Tuesday, July 30, 2013

Learning Patience as a Patient: Time as the Forgotten Element in Care


One of the first principles that I learned in medical school was that every illness has a “natural history”.  The good doctor and nurse, I was taught, only intervene in that illness progression at the right time.  Try to do tests to diagnose or try to treat too early and you may put the person at risk and actually harm the patient.  Wait too long and you may miss the opportunity to cure the illness.  So the first task of helping anyone is to find out where, in the natural history of disease, they actually are!  That is often a first step before even making a diagnosis, since trying to make a diagnosis for a set of symptoms that are most likely to get better on their own accomplishes nothing except putting the patient at greater risk.  In the best model of patient autonomy and physician-patient partnership, helping the person understand this time basis for medicine when they are sick, tired, scared, and impatient can be a real challenge for any health professional. 

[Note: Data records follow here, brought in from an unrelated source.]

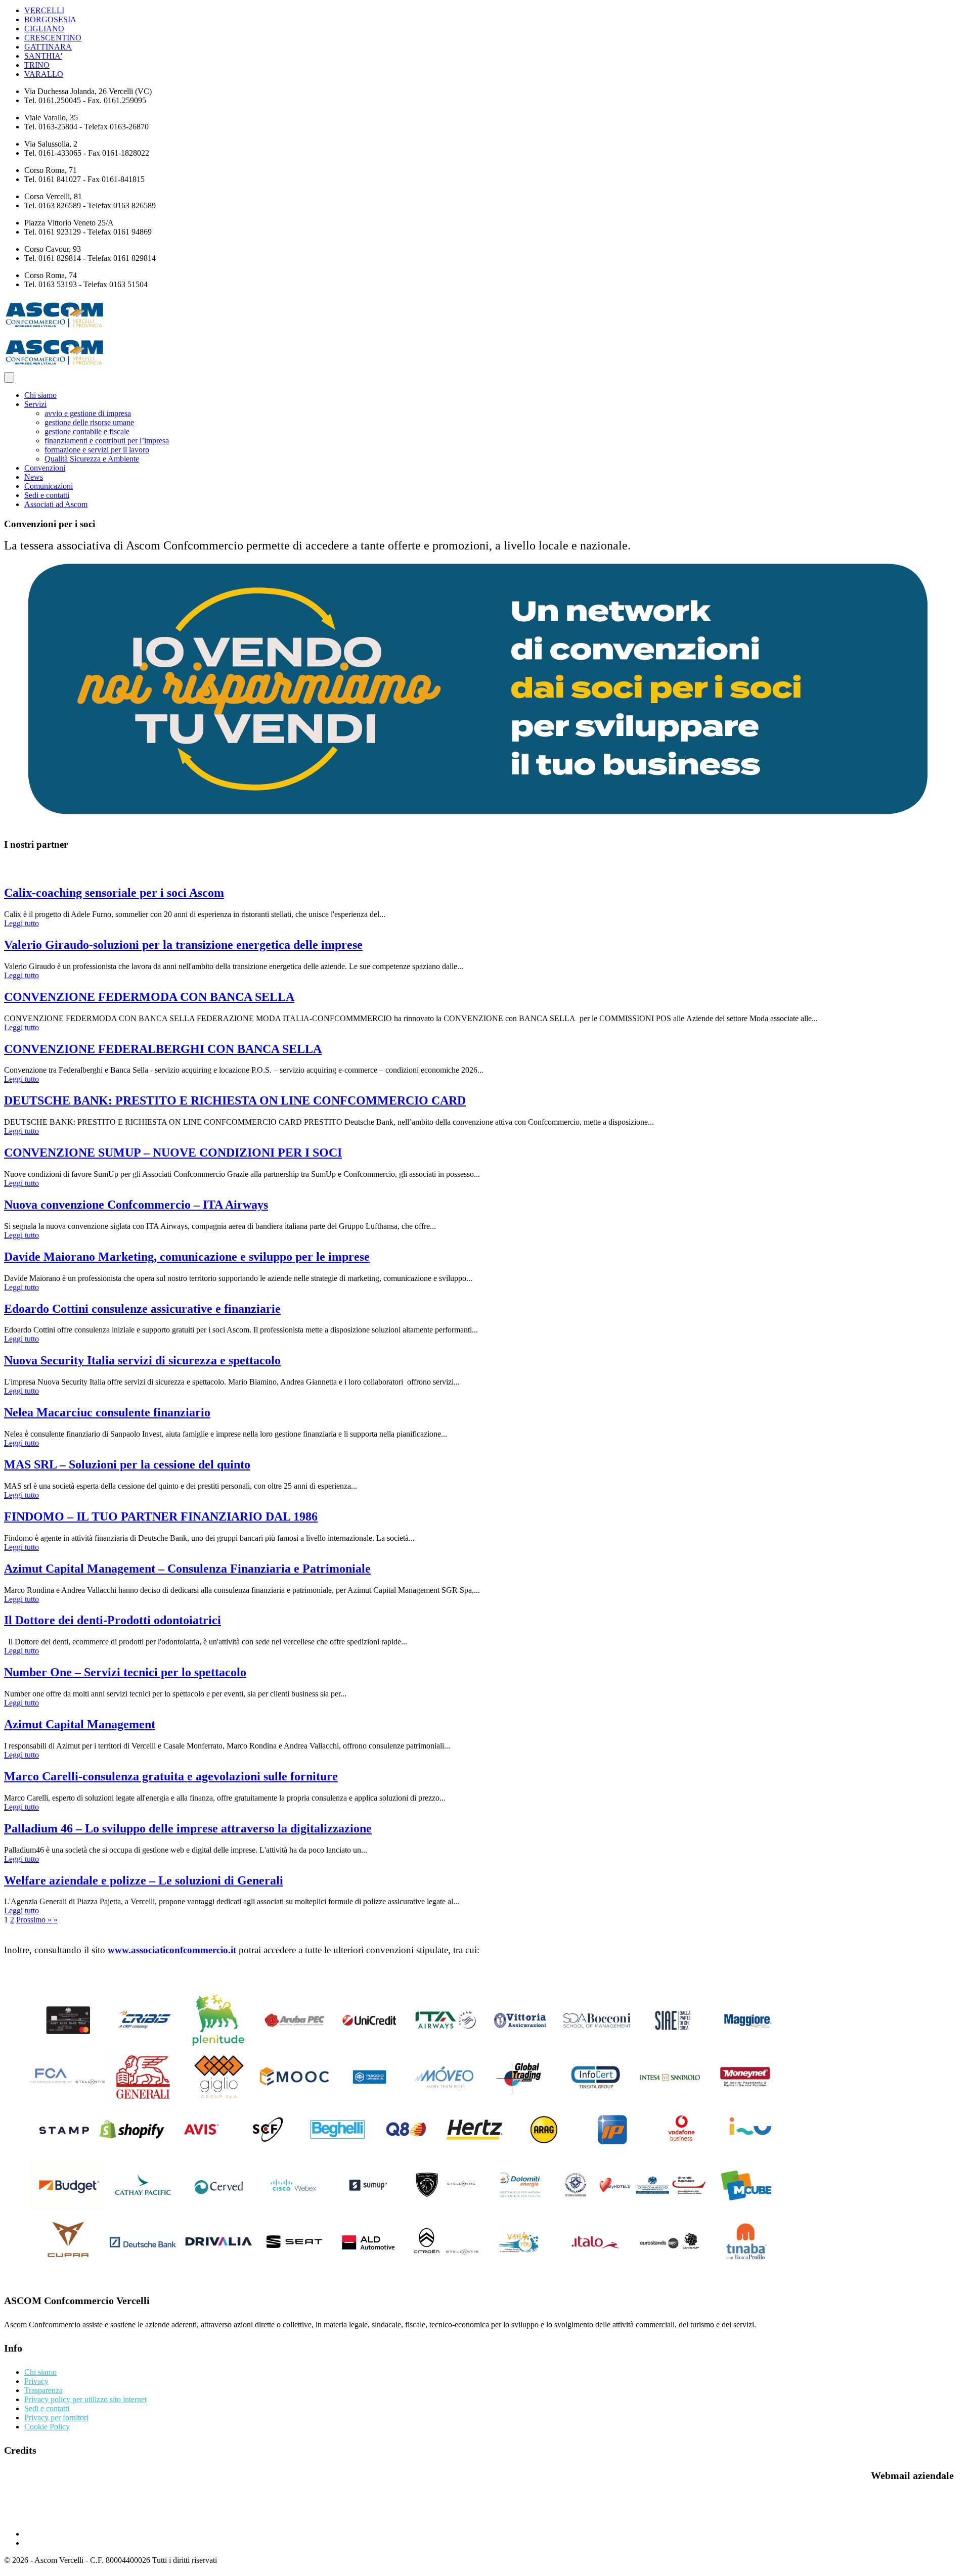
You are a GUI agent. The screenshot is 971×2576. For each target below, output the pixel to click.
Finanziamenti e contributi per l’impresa (107, 440)
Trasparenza (43, 2390)
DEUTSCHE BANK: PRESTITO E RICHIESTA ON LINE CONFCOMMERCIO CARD (235, 1100)
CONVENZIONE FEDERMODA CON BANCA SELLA (149, 996)
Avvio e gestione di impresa (88, 413)
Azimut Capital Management (79, 1724)
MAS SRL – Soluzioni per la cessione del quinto (127, 1464)
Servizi (35, 404)
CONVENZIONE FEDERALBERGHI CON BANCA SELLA (163, 1048)
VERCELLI (44, 10)
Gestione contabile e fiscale (87, 431)
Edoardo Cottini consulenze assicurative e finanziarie (142, 1308)
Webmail (23, 2516)
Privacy (36, 2381)
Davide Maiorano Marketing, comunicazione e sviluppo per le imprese (187, 1256)
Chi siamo (40, 395)
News (33, 477)
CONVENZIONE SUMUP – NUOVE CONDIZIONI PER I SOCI (173, 1152)
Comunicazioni (48, 486)
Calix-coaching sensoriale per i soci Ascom (114, 892)
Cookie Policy (47, 2426)
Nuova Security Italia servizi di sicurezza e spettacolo (142, 1360)
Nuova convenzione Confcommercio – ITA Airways (136, 1204)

At one point in time, when the tools that medicine had to treat someone were limited, the ability to determine where someone was in the illness progression was almost the only skill that physicians brought to the table.  In the pre imaging, pre antibiotic, and pre-anesthesia eras, diagnostics was limited to the doctors senses, what he could see, hear, smell and feel and therapeutics was almost nonexistent.  However that ability to predict for the patient and the family what was likely to happen and counsel them accordingly was critical and was often the difference between a gifted physician and a mediocre one.  The doctor who could reassure accurately that the person would get better and who could also say that someone else was likely to succumb to their illness would be helping the patient and the family prepare for the next step in their life journey. 

In today’s world, thankfully we have many tools at our disposal to positively impact the natural history of disease.  However, there is still a right time within that natural history to take action and a right time to wait and let nature take its course.  Even today, the good doctor, nurse and therapist understands that and is able to time both the diagnostic tests and the therapy in such a way as to maximize the benefits and minimize the risks. 

This is very difficult in practice.  Patients come in with their own beliefs that are set by our society.  Physicians, nurses and other health professionals are not immune to those cultural norms.    We live in a world of immediacy.  We live in a culture and in a country in which the central myth is that death and illness is optional: a culture that has a world view that every problem has an immediate solution and every illness can be cured immediately if only you could find the right doctor or the right therapy to make it happen now!  That is not reality.  Even in these United States, life is a fatal illness and the natural history of disease still holds sway.  This holds true for all illnesses. 

A personal example exemplifies this principle. 

Someone very close to me developed an enlarged lymph node under her jaw.  She went to her doctor who examined it and told her that while he did not think it was anything dangerous, he wanted to watch it.  He carefully examined and measured it and arranged to see her one month later.  He told her that while it was probably a “reactive” node from some infection that was not apparent, it might be a lymphoma or some other cancer.  Even though that life threatening diagnosis was possible, he was right to follow its natural history and evaluate it by seeing her in a month.  My relative spoke to me every step of the way and I played the role of keeping her patient and calm in order to allow her the maximum benefits of medical care.  At that point in time, the risk of doing anything other than watching the node over time was greater than the possible benefit of a definitive diagnosis.  The doctor took a stepwise, time based approach moving from less invasive testing to more invasive over a six month period, all the time carefully monitoring the node to see if it enlarged or shrunk or changed in any way.  After 6 months of this careful watching and waiting, surgery was done to remove the node with all of its attendant risks which in this case included such dangerous outcomes as facial paralysis.  Thankfully it showed no cancer and the surgery was done without any untoward incident or complications.  The stepwise, time based way in which the care was done was absolutely correct to minimize the risks while maximizing the potential benefits.  The anxiety that it caused was real and my loved one needed support to manage that fear in order to obtain the value of that "best" care approach.  That is the way that medicine should be practiced.  Yet in our immediacy society, it rarely is done in that way. 

Thus in our impatient, immediate world, it is not enough to stop and smell the roses.  When stopping our busy lives to experience the beauty around us is impaired by illness, fear and whatever personal emotional issues overcome us, we need to also stop and work with our health professionals to time our evaluation and treatment in such a way as to acknowledge the progressive basis of care, minimize the risks of evaluation and therapy, and maximize the potential benefits of our interactions.  Only then will we, as patients, really be getting the best care possible.